Microsoft Gives Up on Consumer Smartphone Business, Cuts 1,850 Jobs

Microsoft Gives Up on Consumer Smartphone Business, Cuts 1,850 Jobs

Microsoft has all but given up on the consumer smartphone business, as the Redmond-based firm has announced it is cutting 1,850 jobs, and is setting aside nearly a $1 billion to cover the costs of shutting operations down. Up to 1,350 of the terminated positions will be in Finland. The employees are all expected to have been shown the door by the year’s end.

Microsoft Gives Up on Consumer Smartphone Business, Cuts 1,850 Jobs
Farewell Windows Phone, we barely knew ye.

Microsoft’s share of the consumer smartphone market recently dipped below 1%, and while the company insists it will still be a competitive in the corporate smartphone boxing ring, that claim sounds more like the claim of a punch drunk boxer than that of an up-and-coming contender that actually has a shot at the title.

Microsoft acquired Nokia’s smartphone business for $7.2 billion in 2014, while the company was still under the guiding hand of Steve Ballmer. Today’s announcement of a $950 million write-off is in addition to the $7.8 billion written off when the firm cut 7,800 jobs last year, in an effort to refocus its Windows Phone platform.

The full text of the memo to all employees is available below (via Re/code):

To: Microsoft – All Employees
From: Terry Myerson
Date: Wednesday 5/25, 2AM Pacific Time
Subject: Focusing our phone hardware efforts


Last week we announced the sale of our feature phone business. Today I want to share that we are taking the additional step of streamlining our smartphone hardware business, and we anticipate this will impact up to 1,850 jobs worldwide, up to 1,350 of which are in Finland. These changes are incredibly difficult because of the impact on good people who have contributed greatly to Microsoft. Speaking on behalf of Satya and the entire Senior Leadership Team, we are committed to help each individual impacted with our support, resources, and respect.

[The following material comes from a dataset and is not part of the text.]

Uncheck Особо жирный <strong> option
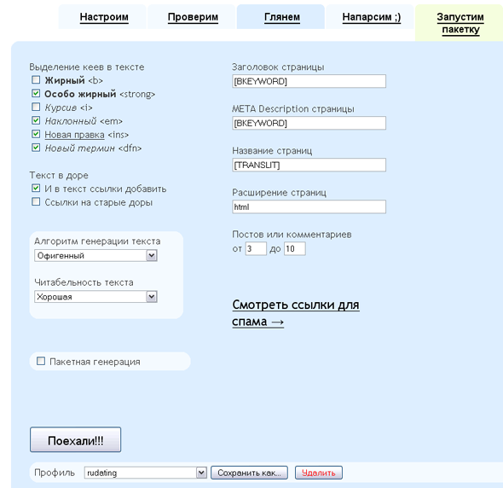Viewport: 503px width, 488px height. tap(36, 94)
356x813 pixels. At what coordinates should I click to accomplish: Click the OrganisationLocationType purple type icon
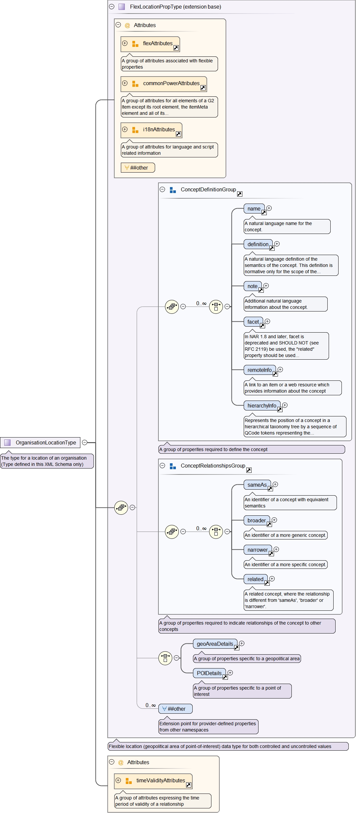(x=7, y=442)
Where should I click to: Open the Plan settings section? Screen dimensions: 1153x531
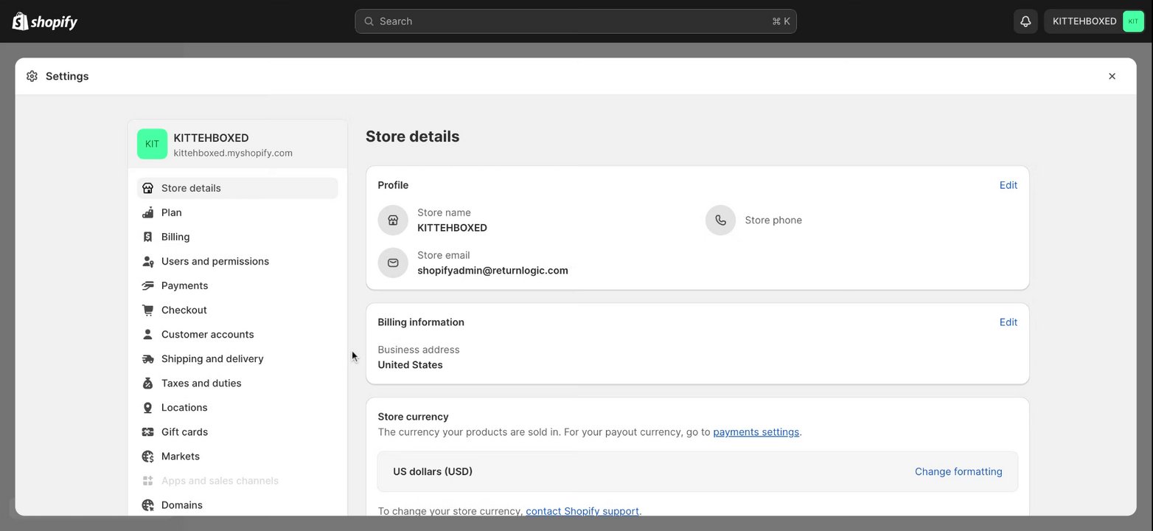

For context, Windows 10 recently crossed 300 million monthly active devices, our Surface and Xbox customer satisfaction is at record levels, and HoloLens enthusiasts are developing incredible new experiences. Yet our phone success has been limited to companies valuing our commitment to security, manageability, and Continuum, and with consumers who value the same. Thus, we need to be more focused in our phone hardware efforts.

With this focus, our Windows strategy remains unchanged:

1. Universal apps. We have built an amazing platform, with a rich innovation roadmap ahead. Expanding the devices we reach and the capabilities for developers is our top priority.

2. We always take care of our customers, Windows phones are no exception. We will continue to update and support our current Lumia and OEM partner phones, and develop great new devices.

3. We remain steadfast in our pursuit of innovation across our Windows devices and our services to create new and delightful experiences.Our best work for customers comes from our device, platform, and service combination.

At the same time, our company will be pragmatic and embrace other mobile platforms with our productivity services, device management services, and development tools — regardless of a person’s phone choice, we want everyone to be able to experience what Microsoft has to offer them.

With that all said… I used the words “be more focused” above. This in fact describes what we are doing (we’re scaling back, but we’re not out!), but at the same time I don’t love it because it lacks the emotional impact of this decision. When I look back on our journey in mobility, we’ve done hard work and had great ideas, but have not always had the alignment needed across the company to make an impact. At the same time, Ars Technica recently published a long story documenting our journey to create the universal platform for our developers. The story shows the real challenges we faced, and the grit required to get it done. The story closes with this:

And as long as it has taken the company, Microsoft has still arguably achieved something that its competitors have not… It took more than two decades to get there, but Microsoft still somehow got there first.

For me, that’s what focus can deliver for us, and now we get to build on that foundation to build amazing products.